Frequently Asked Questions¶
Why does this happen? suite2p crops the field-of-view so that areas that move out of view on the edges are not used for ROI detection and signal extraction. These areas are excluded because they are not always in the FOV - they move in and out and therefore activity in these regions is unreliable to estimate.
suite2p determines the region to crop based on the maximum rigid shifts in XY. You can view these shifts with the movie in the “View registered binary” window. If these shifts are too large and don’t seem to be accurate (low SNR regime), you can decrease the maximum shift that suite2p can estimate by setting ops[‘maxregshift’] lower than its default (which is 0.1 = 10% of the size of the FOV). suite2p does exclude some of the large outlier shifts when computing the crop, and determines the threshold of what is an “outlier” using the parameter ops[‘th_badframes’]. Set this lower to increase the number of “outliers”. These “outliers” are labelled as ops[‘badframes’] and these frames are excluded also from ROI detection.

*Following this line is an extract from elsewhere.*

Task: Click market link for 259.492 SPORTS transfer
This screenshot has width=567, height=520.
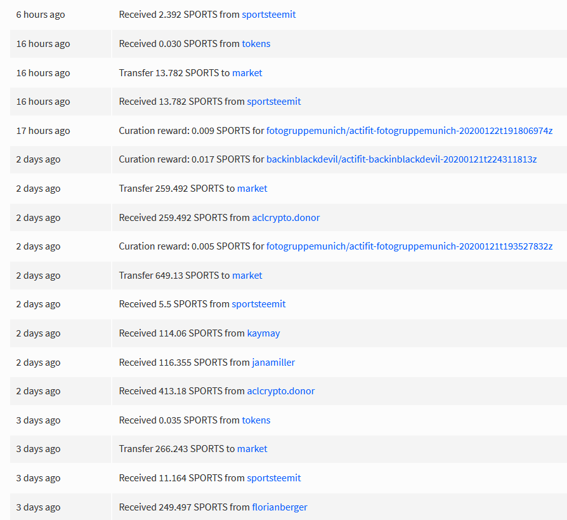Action: point(252,189)
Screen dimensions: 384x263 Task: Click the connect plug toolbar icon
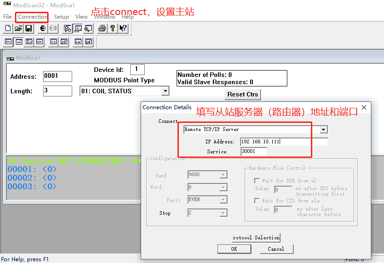(43, 29)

You can add frames to this list of ops[‘badframes’] by creating a numpy array (0-based, the first frame is zero) and save it as bad_frames.npy in the folder with your tiffs (if you have multiple folders, save it in the FIRST folder with tiffs, or if you have subfolders with ‘look_one_level_down’ it should be in the parent folder). See this page inputs for more info.

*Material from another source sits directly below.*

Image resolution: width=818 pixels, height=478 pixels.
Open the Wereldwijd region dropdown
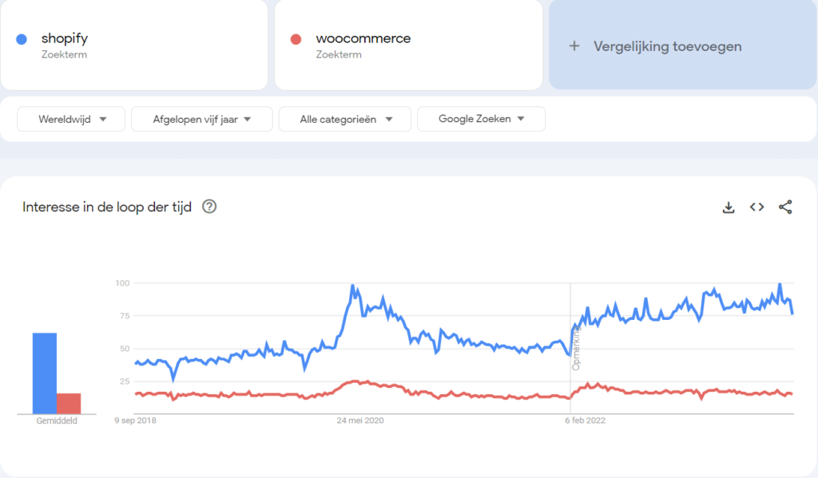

Deconvolution means what?¶
TLDR: Deconvolution will NOT tell you how many spikes happened in a neuron - there is too much variability in the calcium signal to know that. Our deconvolution has NO sparsity constraints and we recommend against thresholding the output values because they contain information about approximately how many spikes occurred. We found that using the raw deconvolved values gave us the most reliable responses to stimuli (as measured by signal variance).
See this figure from our review paper for reference:
Long answer (mostly from #267):
There is an unknown scaling factor between fluorescence and # spikes, which is very hard to estimate. This is true both for the raw dF, or dF/F, and for the deconvolved amplitudes, which we usually treat as arbitrary units. The same calcium amplitude transient may have been generated by a single spike, or by a burst of many spikes, and for many neurons it is very hard to disentangle these, so we don’t try. Few spike deconvolution algorithms try to estimate single spike amplitude (look up “MLspike”), but we are in general suspicious of the results, and usually have no need for absolute numbers of spikes.

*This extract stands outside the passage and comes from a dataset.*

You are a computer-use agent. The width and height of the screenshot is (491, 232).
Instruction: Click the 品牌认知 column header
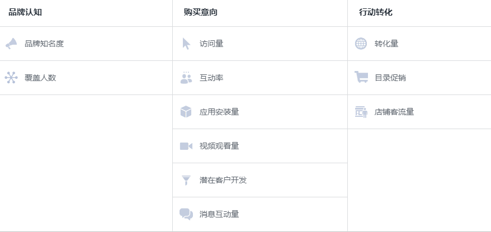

As for the question of thresholding, we always recommend not to, because you will lose information. More importantly, you will treat 1-spike events the same as 10-spike events, which isn’t right. There are several L0-based methods that return discrete spike times, including one we’ve developed in the past, which we’ve since shown to be worse than the vanilla OASIS method (see our Jneurosci paper). We do not use L1 penalties either, departing from the original OASIS paper, because we found that hurts in all cases (see Jneurosci).
How do you compare across cells then if these values are arbitrary to some extent?
If you need to compare between cells, you would usually be comparing effect sizes, such as tuning width, SNR, choice index etc. which are relative quantities, i.e. firing rate 1 / firing rate 2. If you really need to compare absolute firing rates, then you need to normalize the deconvolved events by the F0 of the fluorescence trace, because the dF/F should be more closely related to absolute firing rate. Computing the F0 has problems in itself, as it may sometimes be estimated to be negative or near-zero for high SNR sensors like gcamp6 and 7. You could take the mean F0 before subtracting the neuropil and normalize by that, and then decide on a threshold to use across all cells, but at that point you need to realize these choices will affect your result and interpretation, so you cannot really put much weight on them. For these reasons, I would avoid making statements about absolute firing rates from calcium imaging data, and I don’t know of many papers that make such statements.
Multiple functional channels¶
If you have two channels and they both have functional activity, then to process both you need to run suite2p in a jupyter notebook. Here is an example notebook for that purpose: multiple_functional_channels.ipynb
It’s not frequently asked about but it should be :)
In the GUI in the “View registered binary” window you can now load in a z-stack and compute the z-position of the recording across time.
Scanimage now can do z-correction ONLINE for you!